Critically ill patients receiving mechanical ventilation are highly prone to developing severe weakness and long-term disability. Although early mobilization and physical therapy for vented patients would intuitively seem to have indisputable benefits, early mobility programs have failed to consistently show improvements in meaningful patient-centered outcomes (e.g, increased functional independence or exercise ability after ICU discharge).
In the absence of proven benefits, the critical care community has not rushed to adopt the scattered practice of walking mechanically ventilated patients around ICUs.
Leg ergometry (i.e., in-bed cycling) presents an attractive potential modality for vented patients to safely exercise. However, in the largest randomized trial performed to date, leg ergometry failed to improve physical strength 3 days after ICU discharge. (It’s important to note ergometry was compared to regular physical therapy in the control group, which most ICU patients don’t get.)
But is that the whole story?
More than 33 randomized trials have tested leg ergometry in over 3,200 mechanically ventilated patients on four continents.

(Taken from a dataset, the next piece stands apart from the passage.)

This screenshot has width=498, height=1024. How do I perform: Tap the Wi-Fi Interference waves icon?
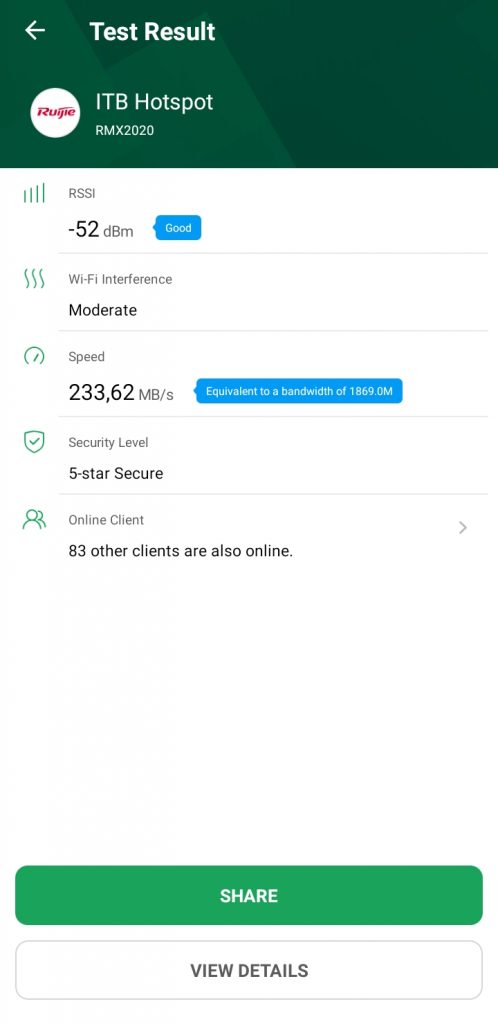pyautogui.click(x=34, y=279)
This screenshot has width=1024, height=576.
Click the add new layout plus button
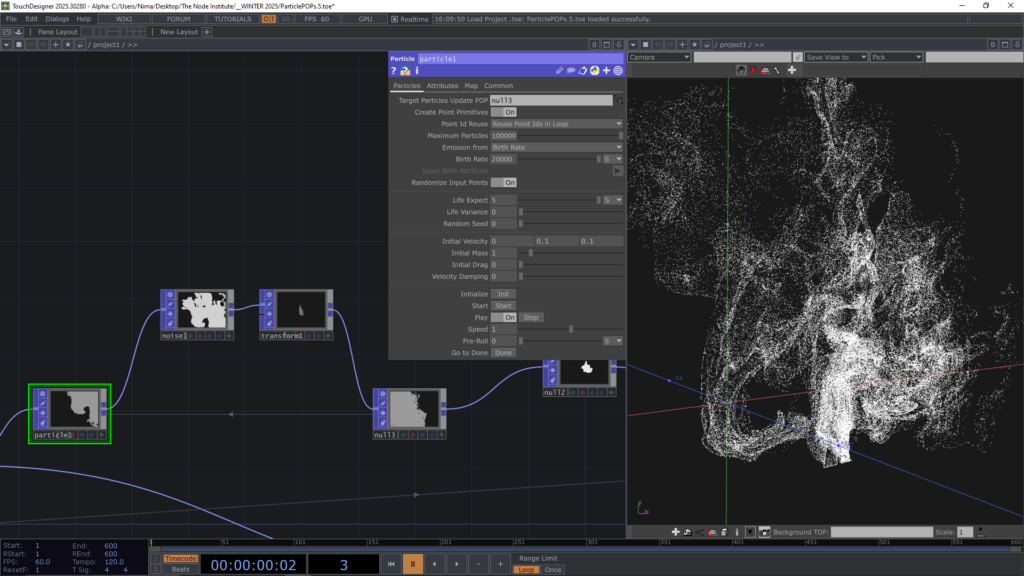(207, 32)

Combining them into a meta-analysis, O’Grady et al (including authors from the aforementioned Canadian cycling trial) came to a very different conclusion than their own RCT. In the new analysis, leg ergometry has powerful healing benefits (all statistically significant):
Improved physical function at ICU discharge
Improved physical function at hospital discharge
Reduced ICU length of stay (by ~1 day)
Reduced hospital length of stay (by ~1.5 days)
They described “low to very low certainty of evidence” for all but hospital LOS, which was “moderate.”
But is that the whole story? Of course not.